Start of TEXT EXCERPT
Until closing, the underwriter would be required to update promptly any information it has previously provided on Form G-32 which may have changed or to correct promptly any inaccuracies in such information, and would be responsible for ensuring that such information provided by it is accurate as of the closing date.  So long as the underwriter has provided such information accurately as of the closing date, it would not be obligated to update the information provided if there are any subsequent changes to such information, such as additions, deletions or modifications to the identities of obligated persons or changes in the timing for providing annual financial information.  Issuers and obligated persons will be able to make changes to such information through their submission accounts established in connection with EMMA’s continuing disclosure service.

Information regarding whether an offering is subject to a continuing disclosure undertaking, the names of obligated persons and the dates for providing annual financial information would be displayed on the EMMA web portal and also would be included in EMMA’s primary market disclosure subscription service.[8]  These items are intended to provide investors and others with information on the expected availability of disclosures following the initial issuance of the securities.  In particular, users of the EMMA web portal would be able to determine which obligated persons are expected to submit annual financial information, audited financial statements and material event notices on an on-going basis, as well as the date each year by which they should expect to have access to the annual financial information.
End of TEXT EXCERPT
**TASK DESCRIPTION:** Please reproduce the entire text on underwriter updates to Form G-32 information word for word. The material that comes next stands apart from the text on underwriter updates to Form G-32 information.
Start of INFORMATION PROVIDED
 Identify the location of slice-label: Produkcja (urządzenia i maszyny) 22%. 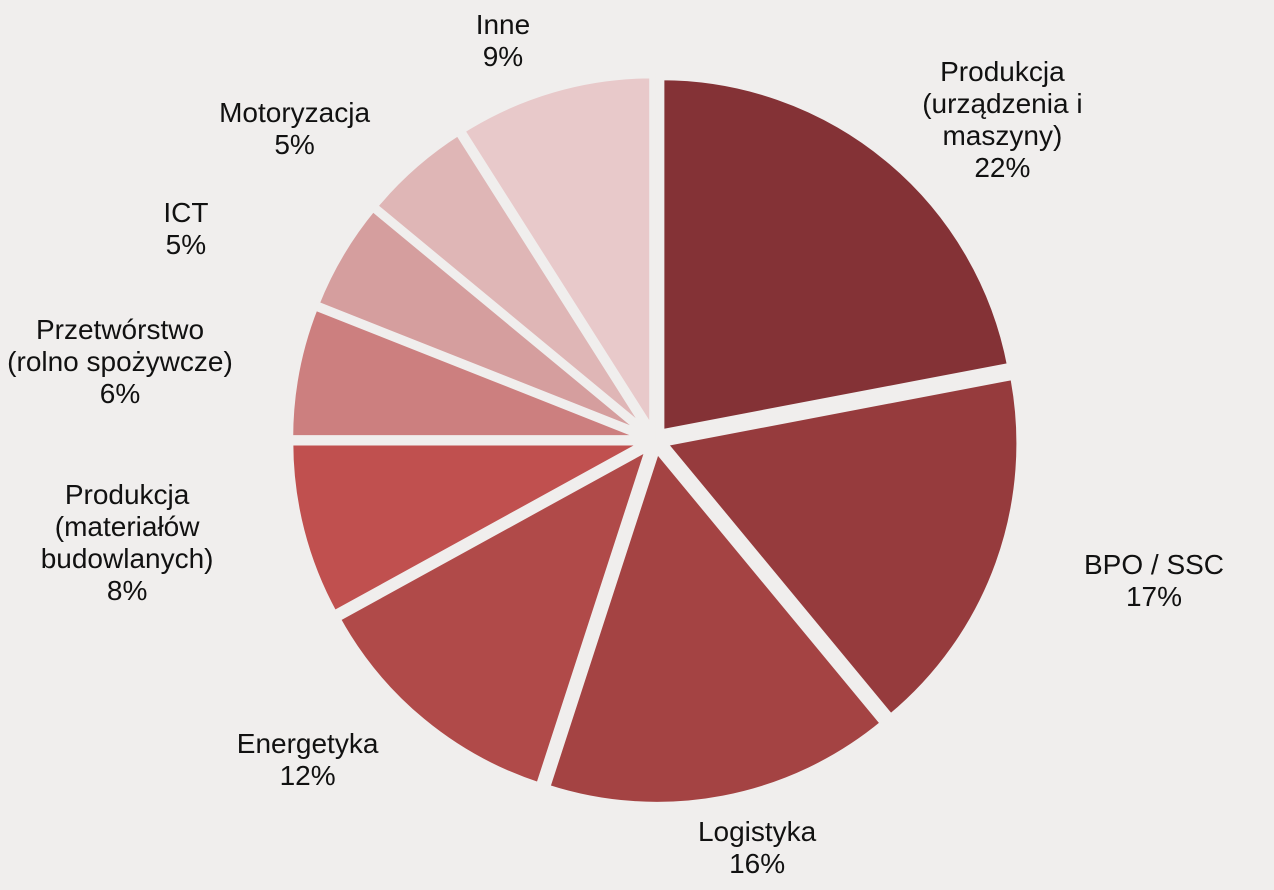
End of INFORMATION PROVIDED
**ANSWER FOR THE TASK:**
Until closing, the underwriter would be required to update promptly any information it has previously provided on Form G-32 which may have changed or to correct promptly any inaccuracies in such information, and would be responsible for ensuring that such information provided by it is accurate as of the closing date.  So long as the underwriter has provided such information accurately as of the closing date, it would not be obligated to update the information provided if there are any subsequent changes to such information, such as additions, deletions or modifications to the identities of obligated persons or changes in the timing for providing annual financial information.  Issuers and obligated persons will be able to make changes to such information through their submission accounts established in connection with EMMA’s continuing disclosure service.

Information regarding whether an offering is subject to a continuing disclosure undertaking, the names of obligated persons and the dates for providing annual financial information would be displayed on the EMMA web portal and also would be included in EMMA’s primary market disclosure subscription service.[8]  These items are intended to provide investors and others with information on the expected availability of disclosures following the initial issuance of the securities.  In particular, users of the EMMA web portal would be able to determine which obligated persons are expected to submit annual financial information, audited financial statements and material event notices on an on-going basis, as well as the date each year by which they should expect to have access to the annual financial information.